An armed policeman peeks out from the back of the sofa. The kitchen looks like Disneyland, not to mention the bathroom: a very colorful skatepark in all respects. A little further on, in the room, is the zoo: rats on motorbikes parade on the dresser.
Please don’t disturb the monkeys – they listen to secluded music. The latest trend in home decor also lands in Europe now: AAA is looking for a street artist to paint the walls of the house! Opening the doors of the house to street art is a fashion born in New York that is also spreading in Europe, starting from the capitals that are most attentive to news in terms of design.
And Milan is in the front row for Italy. In practice, the homeowners commission a mural from their favorite writer, asking him to decorate the entire room (or more than one) with his art.
Living room, bedroom or the bathroom
Whether it’s the living room, the bedroom or the bathroom, little changes. Wallpaper is increasingly obsolete, in its place people prefer to open the doors of the house to street art, making it rise a few floors higher up to sneak between the warm walls of the house. Sweetening some niches in the apartment, such as the playroom for the little ones. Or by mixing modern furniture with colorful hues in the other corners of the house.
In New York, in particular, graffiti is especially required to decorate the large brick walls of industrial lofts, in black and white for the most elegant environments, or with a range of colors for the more informal ones.
There is something for all tastes. Among the most popular artists for interior decorations is the Parisian Régis Sénèque, who delights in optical illusions and three-dimensional figures, creating a completely surreal atmosphere.
In our house, however, the designer Gunilla Zamboni, aka Gupica, must certainly be mentioned, able to transform your home into an enchanted forest, in the true sense of the word. Maybe hosted by Bansky’s favorites to get to know graffiti styles.
Everywhere we turn, we see colorful drawings: the streets have become the new canvases: in every part of the world, street artists decide to color the cities with their drawings. These are often provocative and over the top images with which some of them denounce certain contradictions of society.
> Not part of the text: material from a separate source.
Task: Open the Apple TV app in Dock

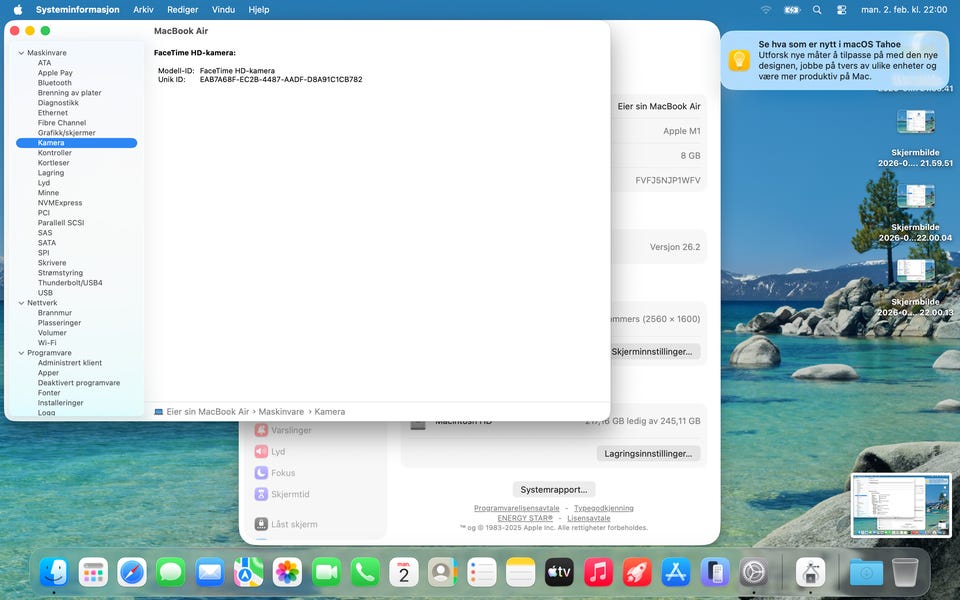Action: click(559, 572)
Jorit, Banksy, Obey: today the social protest passes through the walls. Before being a style of furniture, street art is an artistic movement of great cultural value. Let’s find out more.
Origins and history of street art
It was the early 8th years when, first in England and then in America, the streets were covered with the first, newborn, form of street art: the tags. Real signatures, anonymous, left by young dissidents in the most unthinkable points. Metro stops and even the trains themselves were full of these symbols of rebellion. Wallpapering the city with their pseudonyms was a way to emerge, in a society that did not give them the right space.
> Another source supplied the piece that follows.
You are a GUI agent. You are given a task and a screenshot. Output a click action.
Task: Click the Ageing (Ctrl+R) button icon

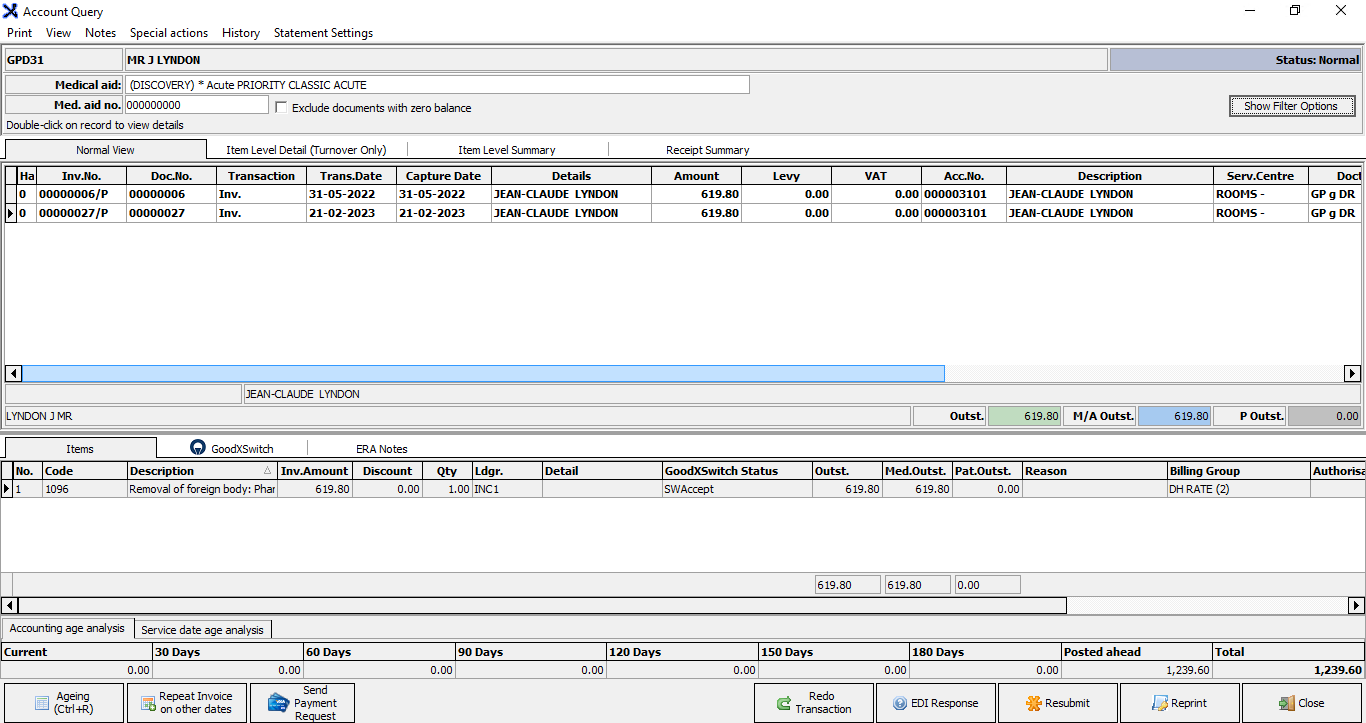tap(41, 703)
Street art was born from these first forms of artistic rebellion, a movement that makes design and free use one of its cornerstones. For street artists, art belongs to everyone, everyone has the right to enjoy it without necessarily having to enter a museum.
How nice would it be if you could bring street art into your homes? Yes, because it is now also a style of furniture. Here are 5 tips for a home that is a true work of art.